Exercise prompt
Count the lines of the material below that contain the string "arrow", treating uppercase and lowercase as different, and reply with the number only.
:: Stored data
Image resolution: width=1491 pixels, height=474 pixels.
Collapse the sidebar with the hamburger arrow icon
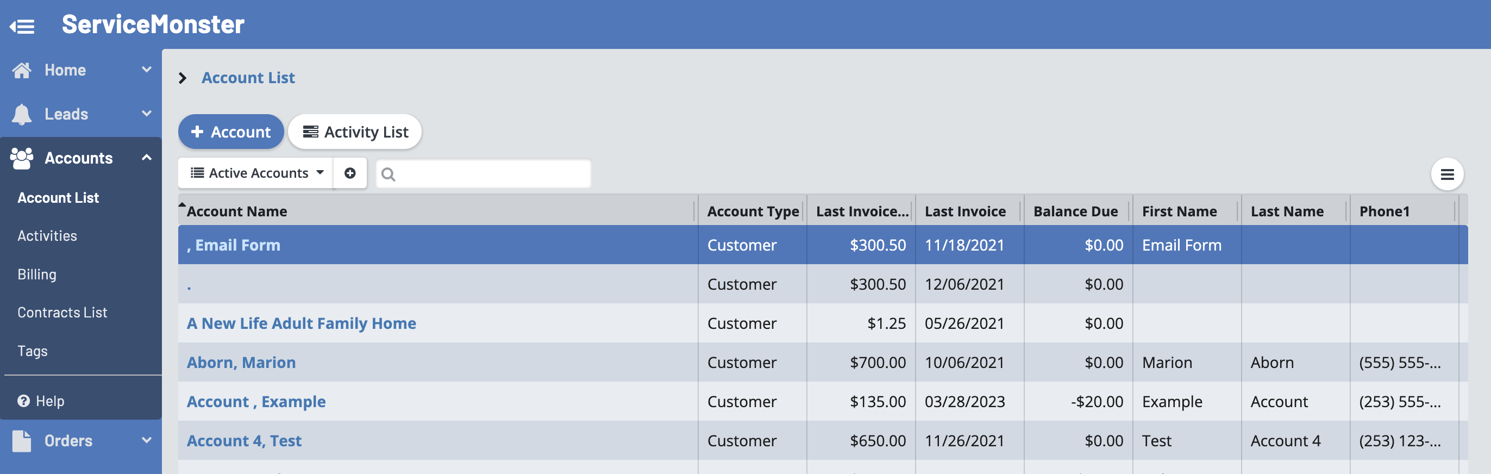(22, 26)
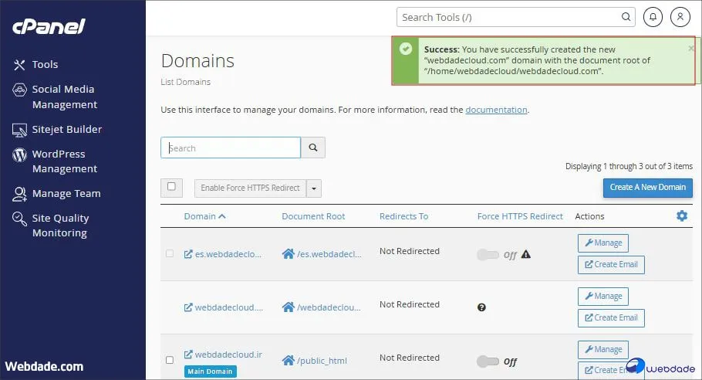This screenshot has width=702, height=380.
Task: Expand the Force HTTPS Redirect dropdown arrow
Action: coord(313,188)

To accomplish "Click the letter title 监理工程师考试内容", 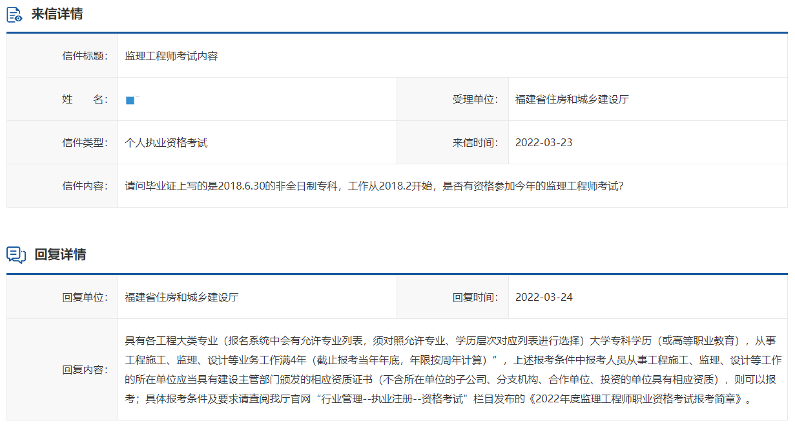I will [x=172, y=56].
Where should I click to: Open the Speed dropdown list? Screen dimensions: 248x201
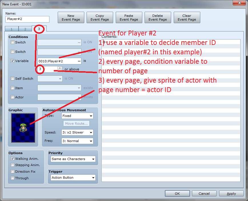[77, 132]
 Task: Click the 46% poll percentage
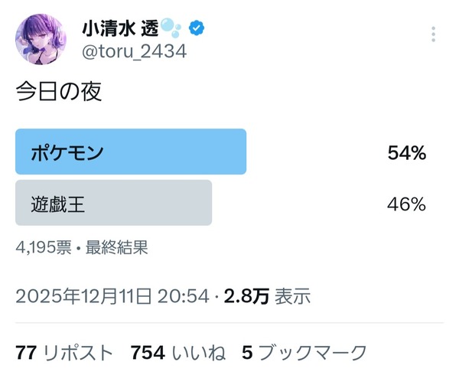point(406,204)
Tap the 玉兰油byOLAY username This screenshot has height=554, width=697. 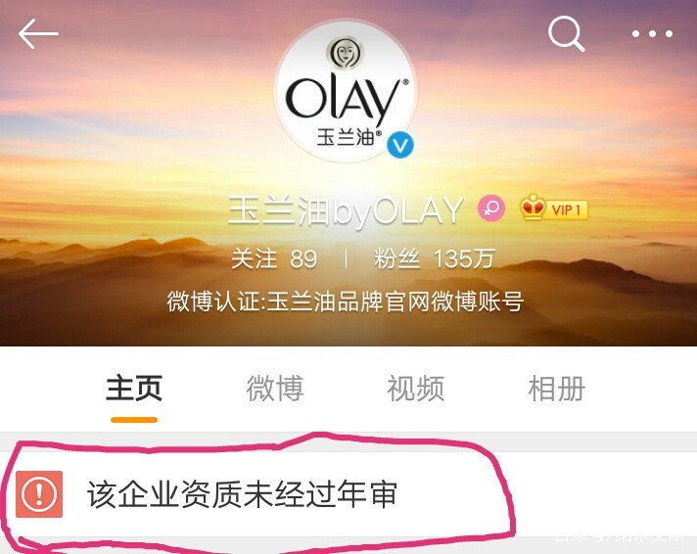click(x=346, y=210)
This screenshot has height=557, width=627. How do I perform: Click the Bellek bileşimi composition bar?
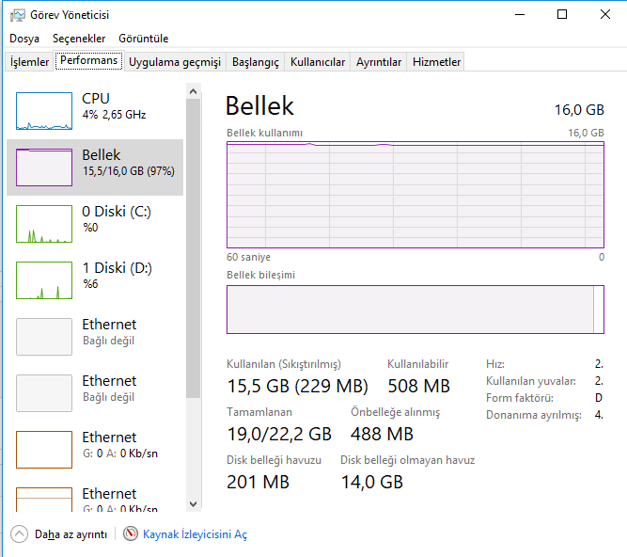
::::
Correct response
2